31 May – Maxim Emelyanichev conducts (also plays the harpsichord) Il Pomo d’Oro in a concert version of Handel’s Agrippina. American mezzo-soprano Joyce DiDonato singing Agrippina. Don’t miss Joyce, she is unique and wonderful! Barbican, 6.30pm.
1 and 2 June– French pianist Pierre-Laurent Aimard and his wife Tatiana Stefanovich explore the piano works by Stockhausen in two concerts featured in International Piano Series. QEH, 7.30pm (1 June) and 5pm (2 June).
2 June – Daniil Trifonov appeas with LSO, with Conductor Laureate Michael Tilson Thomas conducting. The programme includes Beethoven (Fifth Piano Concerto) and Charles Ives, with a chance to attend the LSO Discovery Day on Ives in the morning (10am). Barbican, 7.30pm.
9 and 13 June (RA+C recommends) – Interesting Weimar Berlin programmes by Philharmonia orchestra conducted by Esa-Pekka Salonen, including songs by Kurt Weill, Hans Eisler and Ernst Krenek with an iconic American singer Audra McDonald as a soloist (9 June) and a live screening of Fritz Lang’s Metropolis (13 June). RFH, 7.30pm.
10 June– Daniil Trifonov gives a recital as part of his LSO Artist Portrait series. We can’t get enough of Daniil, can we? Barbican, 7.30pm.
11 June– Vassily Petrenko conducts London Philharmonic Orchestra, with Denis Kozhukhin as a soloist. Programme includes Brahms and Strauss. RFH, 7.30pm.
16 June– Daniil Trifonov finishes his LSO Artist Portrait series, playing Shostakovich’s First Concerto for piano, trumpet and strings, with Gianandrea Noseda conducting the LSO. Barbican, 7.30pm.

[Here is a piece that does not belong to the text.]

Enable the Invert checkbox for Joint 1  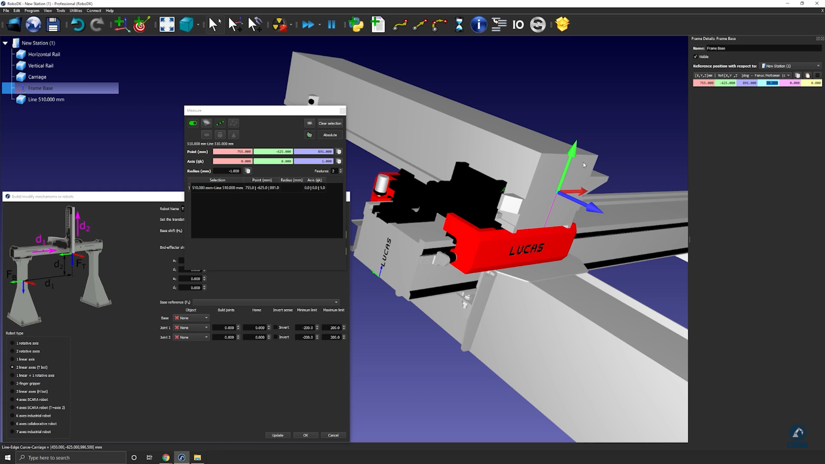coord(276,327)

Hope you get saturated by classical music enough when it will be time to pass some exams or have a summer vacation. London is one of the leading world centers (seriously, probably the best one) for appreciation of well-known and modern classical music, so do go for it! Don’t forget about relatively unexpensive tickets on the balcony of the Barbican and in the Choir of RFH, with different discounts also available through special programmes of the orchestras (Philhamonia offers Ring Seats for 10-12 pounds, LPO invites students for 5 pounds, LSO does mystery seats for 10 pounds). And watch out for me, I’ll be attending at least half of them!